Although there is evidence to believe that genre is not always definitive against a checklist. James Damico believed that film noir has a certain narrative pattern but should be considered a genre. Upon closer examination of the genre, it is clear that whilst certain visual styles are paid to homage to- there is not a set series of traits. Within the Neo-Noir sub-genre, there are many differences which can be identified. Some films such as Looper contain themes of time travel, mobs and gangsters, whereas Nightcrawler focuses more on the media representation of crime within America. These films can be higher budget (The Two Jakes) or lower budget (Brick). This demonstrates that genre can fluctuate and can change over a short period of time. Duff believed that “Each genre has its own conventions which evolve over
time– it’s not fixed which was the traditional literary view.” It is true that this emergence of Neo-Noir as a sub-genre meant that the stereotypical nature of Film Noir faded away. Films were made in colour and due to the abolition of ‘The Production Codes’, film-makers had far more freedom in what they wanted to make. Nowadays films are analysed in much greater depth by audiences than ever before, with genre merely being an initial basis of which to judge a film from a distance. Leading Frank Krutnik to say “There are so many varying conceptions of film noir that there is at times a danger that it will become redundant as a descriptive or analytic
category.”

Furthermore, it must be noted that, in an evolving industry, many films will satirise a genre or blend multiple together in order to form a hybrid. Examples of this include romantic comedies or crime thrillers. This is done purposely in order to give the audience elements that are both familiar and different. If the producers are able to surprise the audience by changing the typical conventions- they are able to make content that is new and refreshing to watch. However, it can also be argued the fact that these conventions are not set in stone and can change means that genre is not putting a film against a checklist. Steve Neale said that “Genres are instances of repetition and difference…difference is absolutely essential to the economy of genre: mere repetitions would not attract an audience”. Therefore it is clear to see that genre is not always definitive.

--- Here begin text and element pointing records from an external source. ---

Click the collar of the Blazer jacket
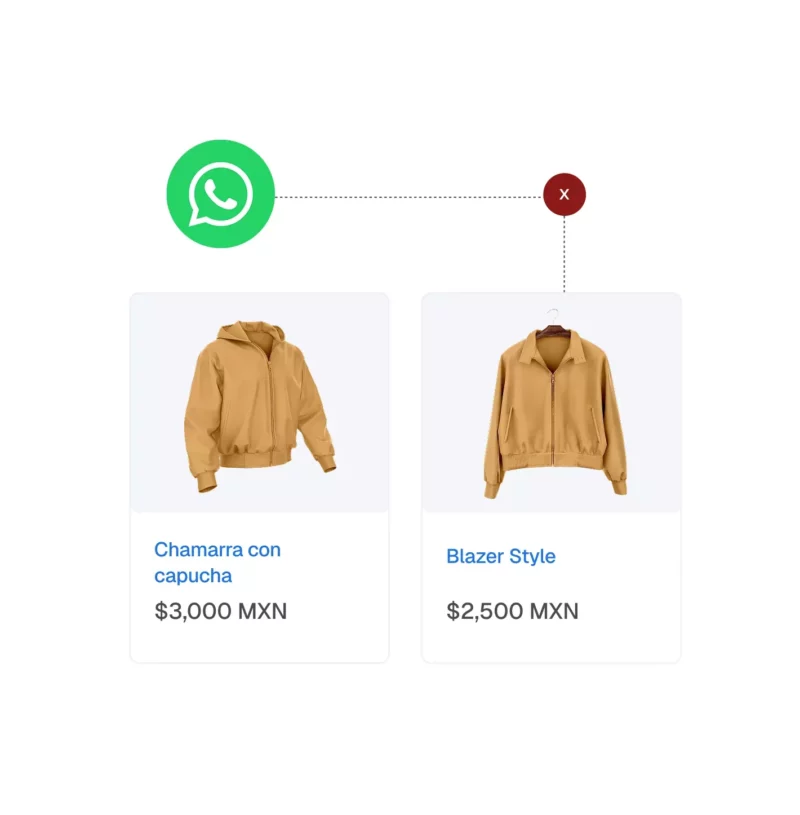This screenshot has width=800, height=815. tap(553, 349)
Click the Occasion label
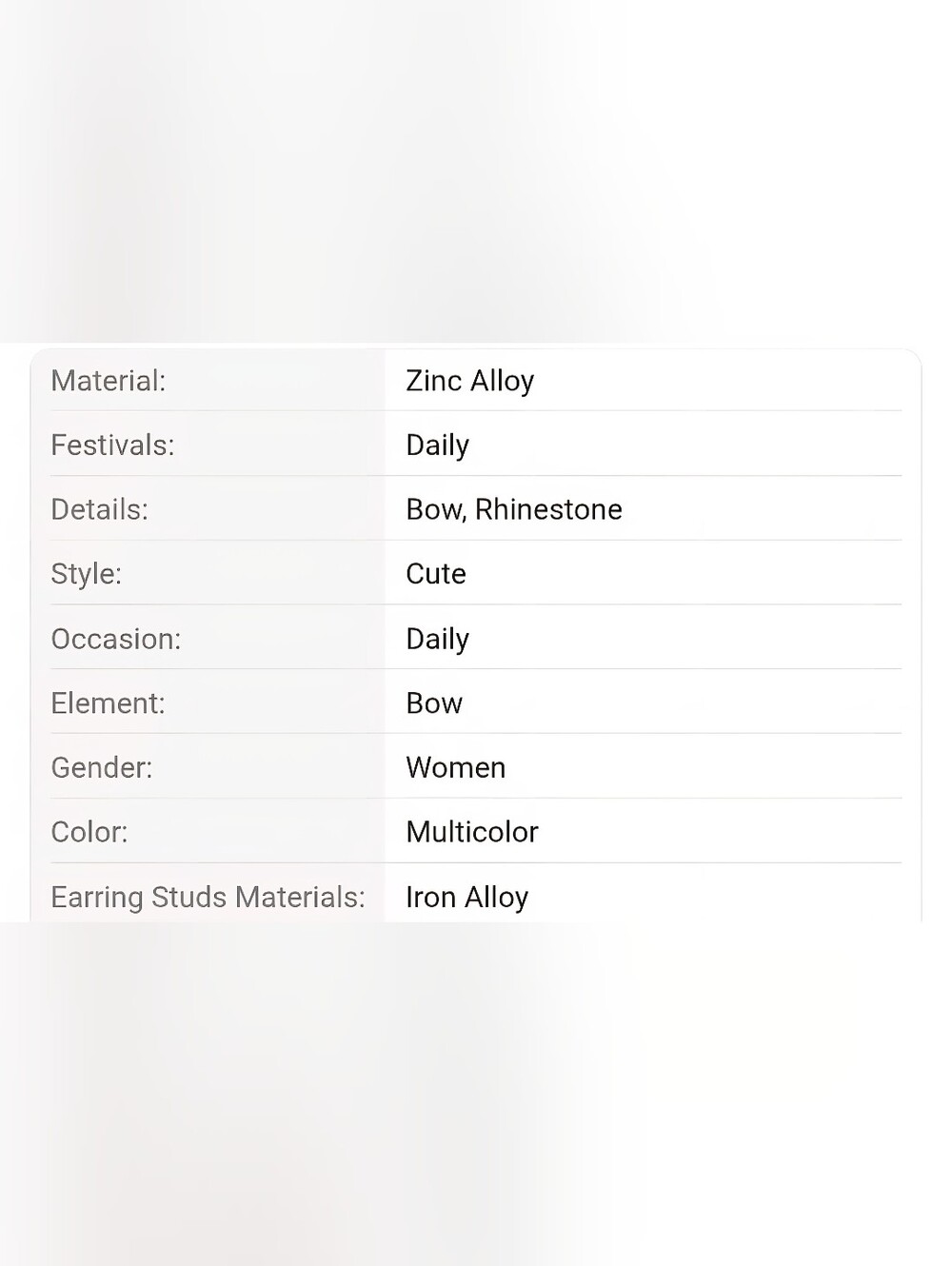This screenshot has width=952, height=1266. click(116, 639)
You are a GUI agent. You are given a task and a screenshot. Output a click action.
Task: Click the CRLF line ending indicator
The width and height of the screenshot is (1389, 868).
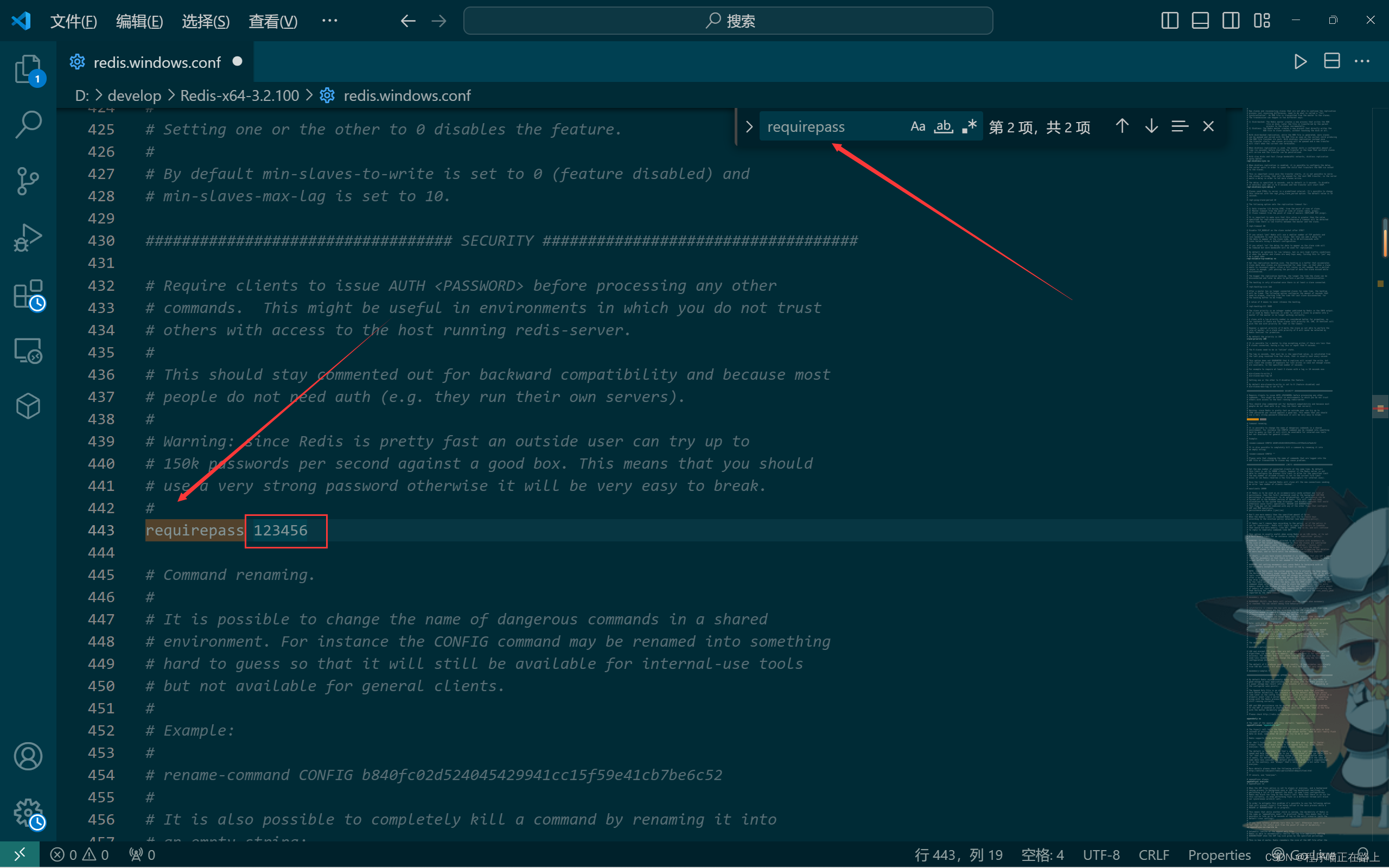point(1153,855)
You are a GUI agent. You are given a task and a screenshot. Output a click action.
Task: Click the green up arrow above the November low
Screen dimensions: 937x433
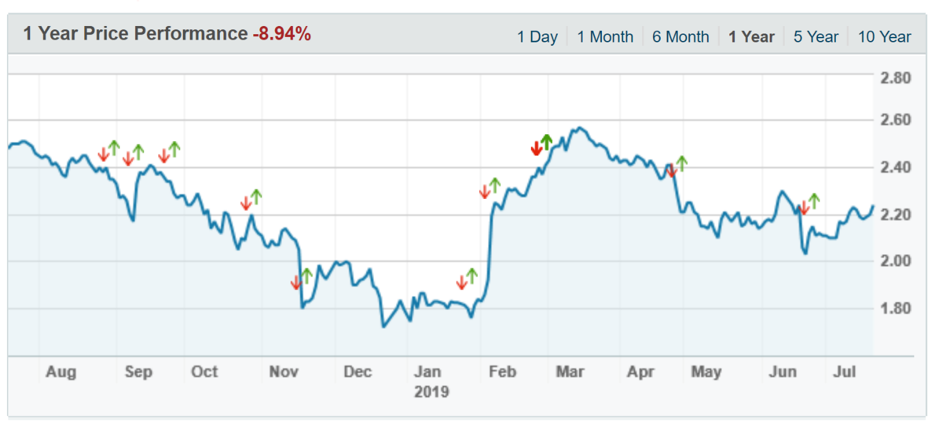[307, 275]
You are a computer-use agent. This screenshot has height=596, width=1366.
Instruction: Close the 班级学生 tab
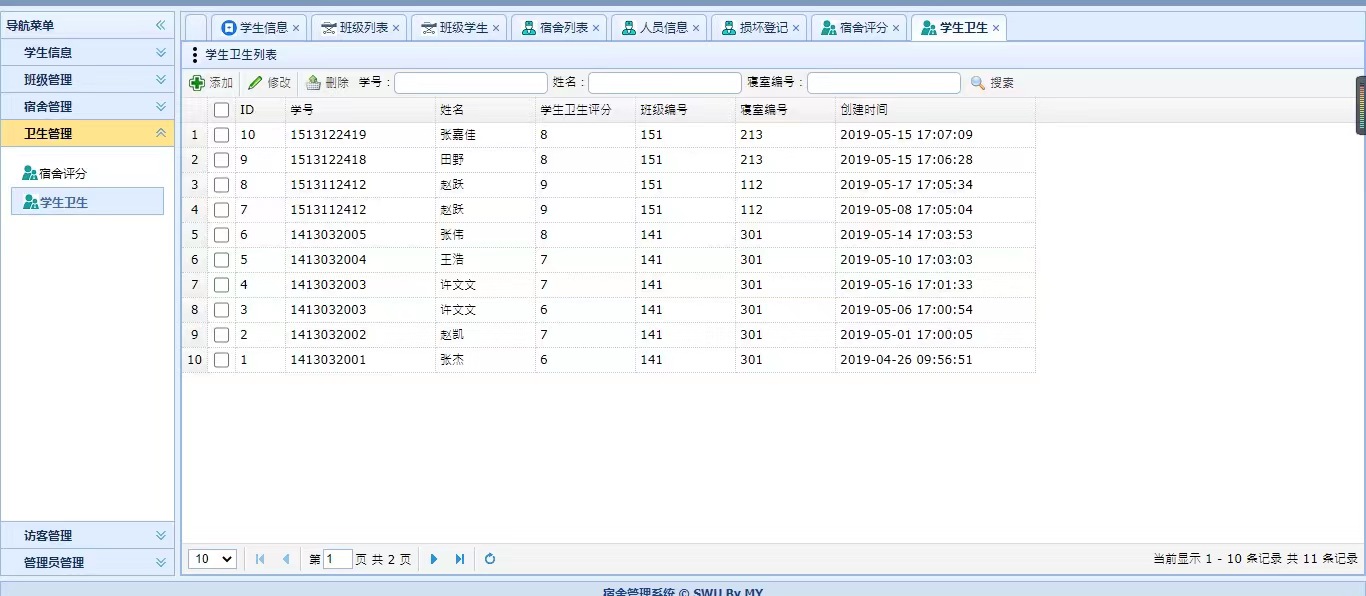point(496,28)

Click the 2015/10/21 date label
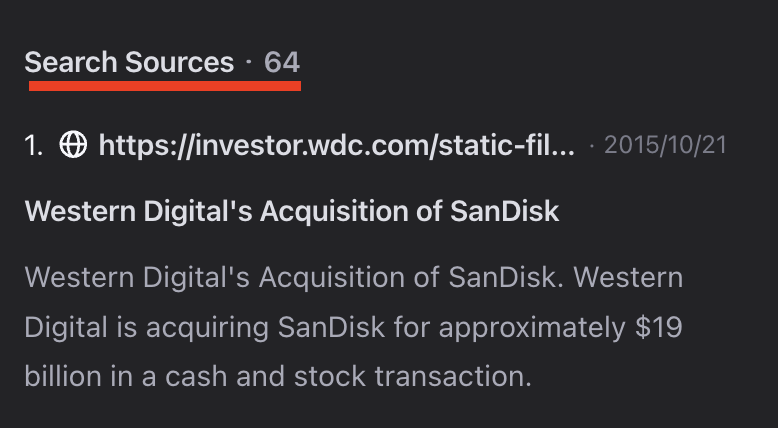click(665, 146)
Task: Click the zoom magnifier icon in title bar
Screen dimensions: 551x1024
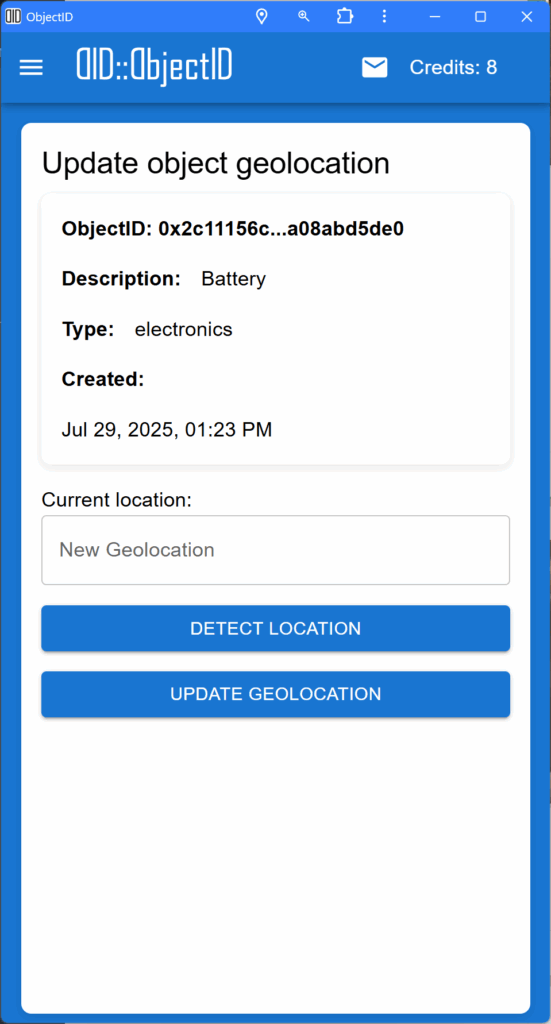Action: click(304, 16)
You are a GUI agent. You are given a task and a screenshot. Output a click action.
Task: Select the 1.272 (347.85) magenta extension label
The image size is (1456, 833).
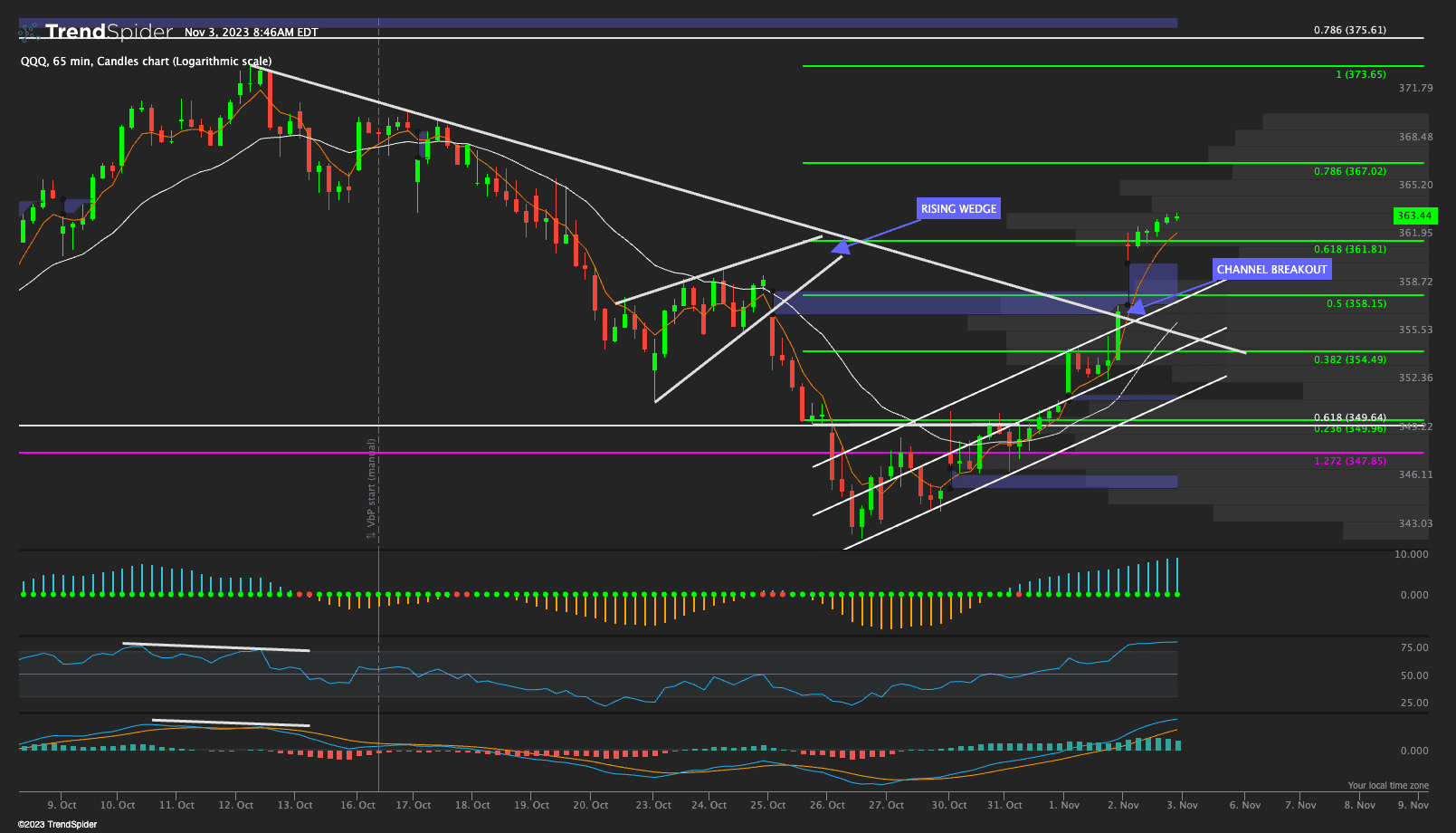tap(1349, 462)
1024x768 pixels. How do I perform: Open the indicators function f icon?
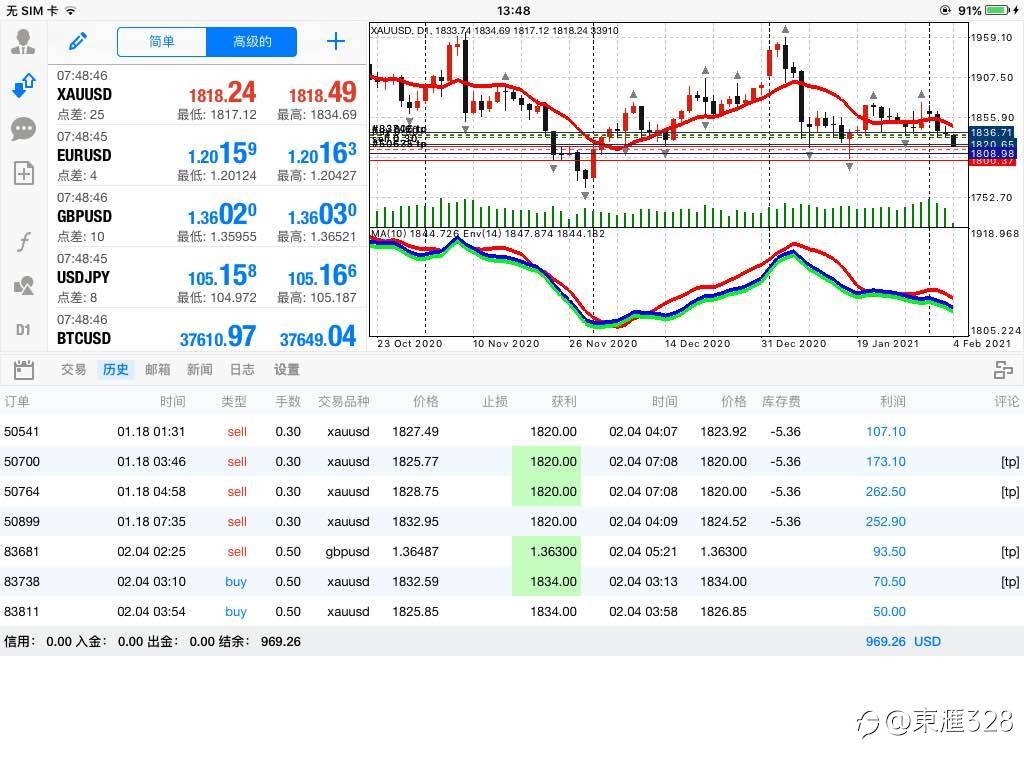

Overall it is clear to see that genre is necessary for basic categorisation of films, but films must be examined by far more than just their genre. Films, specifically noir, are constantly in flux, changing due to the contextual nature of the world that they were made in. Whilst the ‘Repertoire of Elements’ may make it appear fixed- the real nature is that films may be Hybrids or Satirisation of a genre, leading to adaptation and change. Therefore concluding that genre is more than just placing a film against a checklist.